De la gestion du temps
L’ennemi, aujourd’hui, c’est le temps. Bousculés par les autres, commandés par les outils de bureautique supposés nous aider, nous voici emportés dans une fuite en avant que rien ne semble arrêter. D’ailleurs, en avons-nous seulement la volonté ? Et pourtant :
« Travaillez à loisir, quelque ordre qui vous presse,
Et ne vous risquez point d’une folle vitesse : »
Et, ne nous leurrons pas : aussi efficaces que soient les machines et autres systèmes informatiques peu ou prou « intelligents », si nous ne prenons pas le temps de réfléchir, que pouvons-nous réellement espérer maîtriser ?
« Un style si rapide, et qui court en rimant,
Manque moins trop d’esprit que peu de jugement. »
De la maîtrise de la langue
Le français est compliqué, parait-il.
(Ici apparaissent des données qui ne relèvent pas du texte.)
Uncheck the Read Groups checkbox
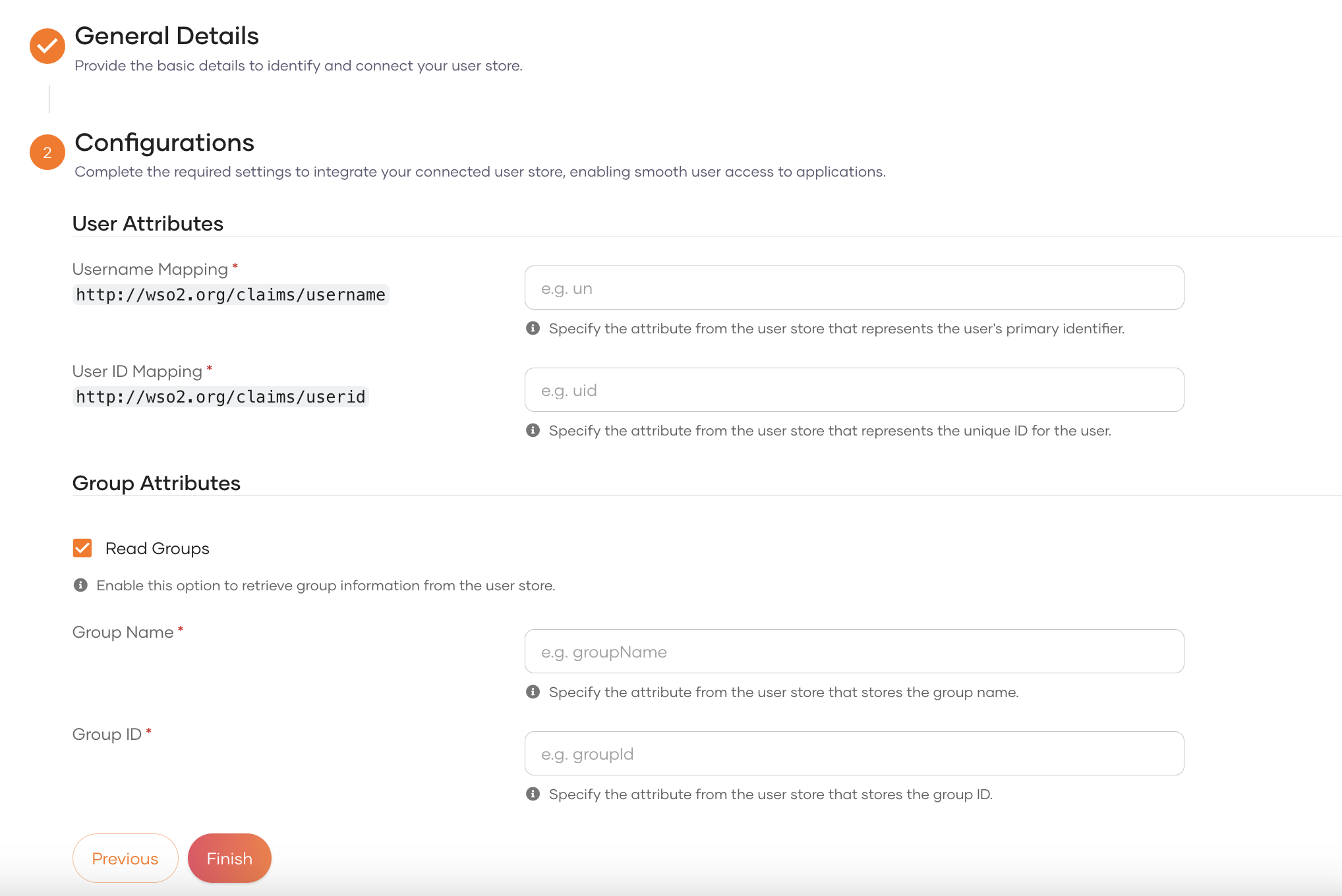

Parce que les autres langues ne le sont pas ? Essayez et vous verrez lorsqu’il s’agira de dépasser une conversation basique. Le fait est que l’orthographe, la grammaire et le sens des mots sont largement mis à mal (et pas seulement en français). Ceci à l’oral comme à l’écrit. Le tout aggravé par l’usage intensif de nouveaux moyens de communication qui semblent justifier le rejet de toute règle… tout en en créant de nouvelles ; étonnant, n’est-ce pas ?
Or,
« En vain, vous me frappez d’un son mélodieux,
Si le terme est impropre ou le tour vicieux : »
Car,
« Sans la langue, en un mot, l’auteur le plus divin
Est toujours quoi qu’il fasse, un méchant écrivain. »
Du travail de fond
Soyons honnêtes avec nous-mêmes : la fuite en avant et le mépris affiché de bon nombre de règles constituent avant tout une bonne excuse pour échapper à tout travail de fond. Lequel exige un peu d’effort (et du temps), tout comme, d’ailleurs, la démarche qui consiste à s’y soustraire… Alors, oui, les machines sont un prétexte. Et nous voici incapables de tirer tout le profit que nous sommes en droit d’espérer de leur puissance puisque tout aussi incapables du moindre effort et du respect de règles élémentaires.
Pourtant,
« Avant donc que d’écrire, apprenez à penser. »
Et d’ailleurs,
« Hâtez-vous lentement, et, sans perdre courage,
Vingt fois sur le métier remettez votre ouvrage : »
Et maintenant ?
Alors, le moment est peut-être venu de réapprendre à maîtriser le temps. De retrouver la fierté de connaitre sa langue. De s’imposer un véritable travail de fond, le seul qui produise un effet durable :
« Polissez-le sans cesse et le repolissez ;
Ajoutez quelquefois, et souvent effacez. »
… avec ou sans ordinateur, avec ou sans smartphone.
Je dédie ces lignes à Marcelle Douin, née Dalex (1926-2021).
Ma mère qui a toujours su prendre le temps nécessaire pour, avant tout, s’occuper des autres.
Et à qui je dois, pour la première fois, d’avoir entendu prononcer les vers qui introduisent le présent article.